WHAT IS BEING ASKED
Without reproducing any image, print the listing below exactly.

INPUT DATA
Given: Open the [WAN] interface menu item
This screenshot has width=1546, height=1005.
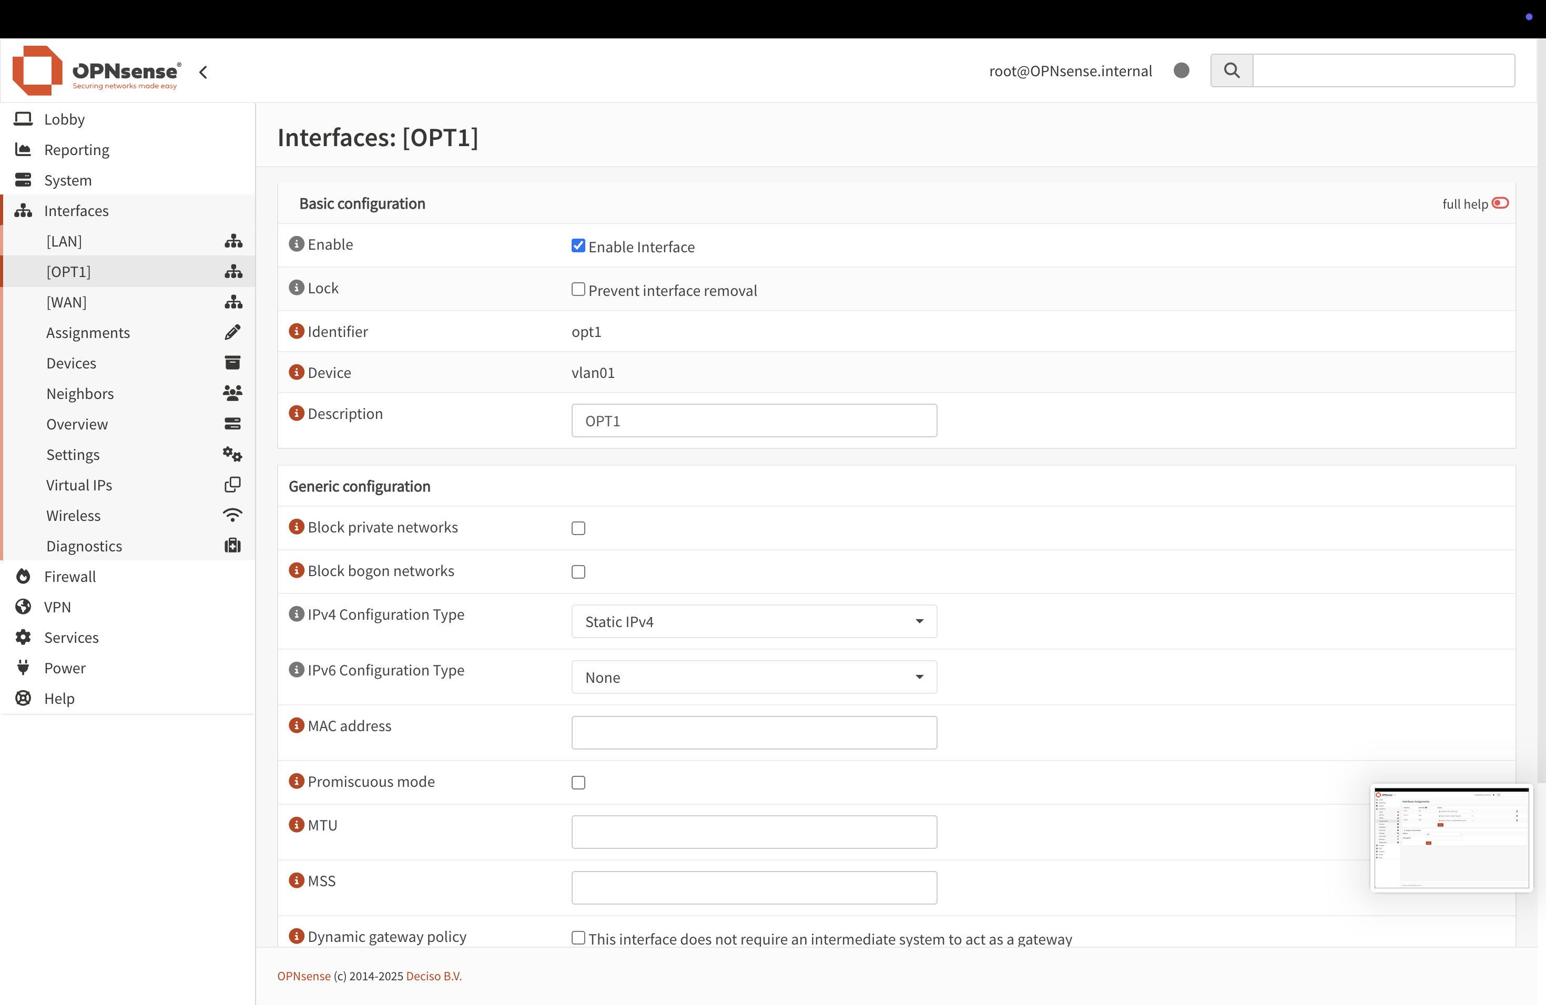Looking at the screenshot, I should (x=66, y=302).
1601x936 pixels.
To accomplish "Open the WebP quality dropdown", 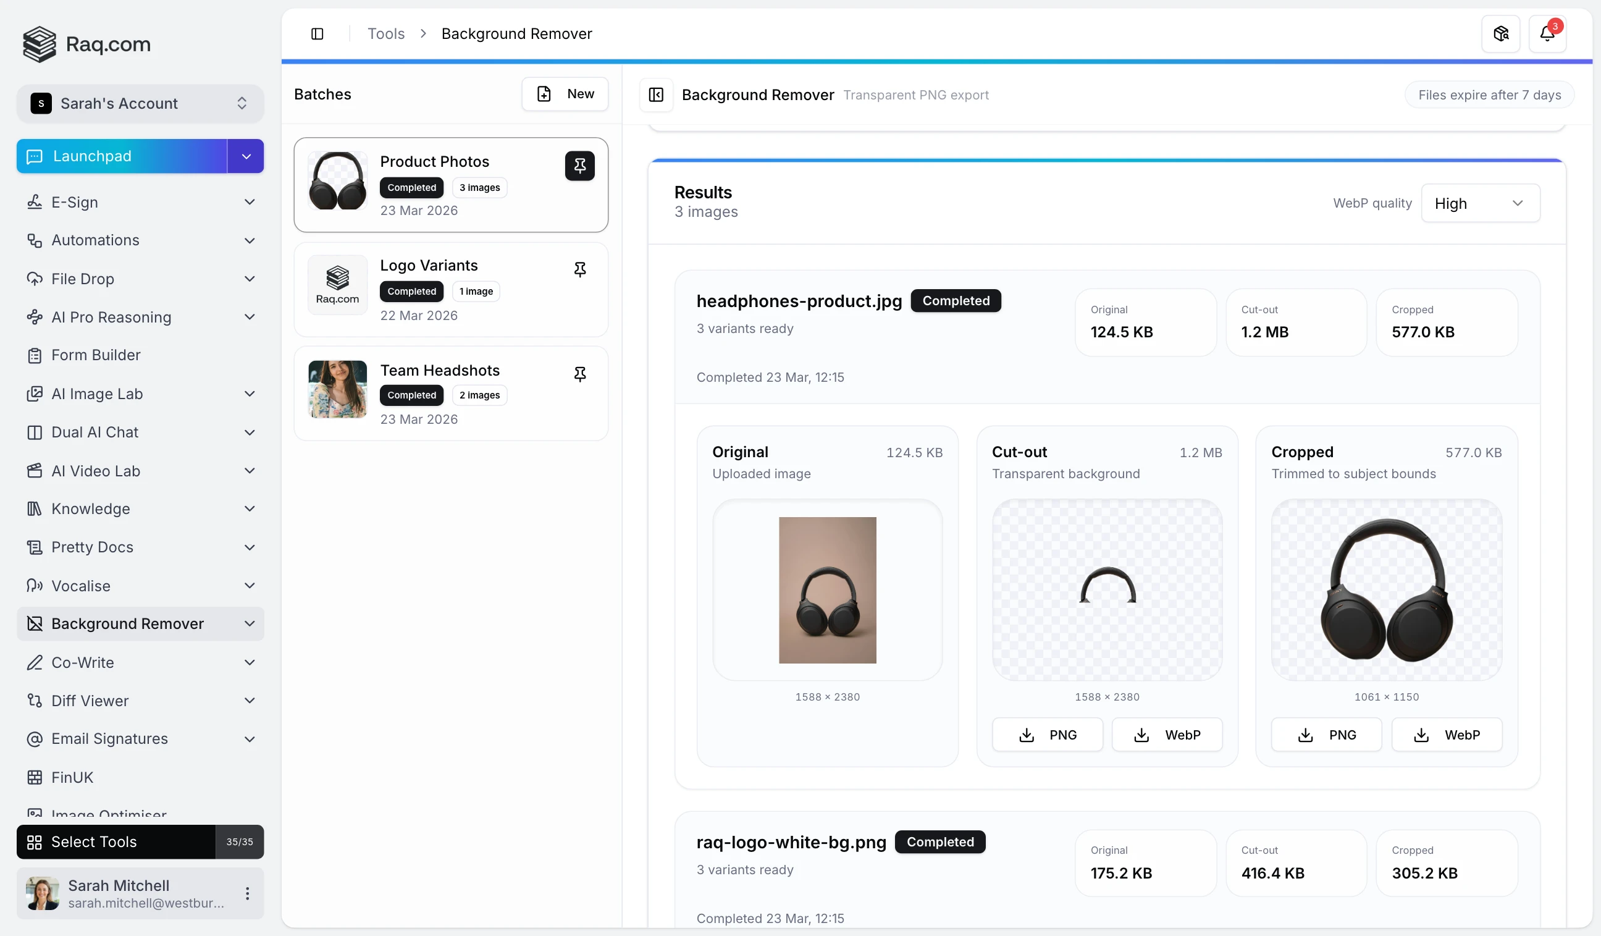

RESPONSE FOR THIS EXERCISE
Given: Open the [WAN] interface menu item
This screenshot has width=1546, height=1005.
Looking at the screenshot, I should (x=66, y=302).
1601x936 pixels.
To accomplish "Open the WebP quality dropdown", 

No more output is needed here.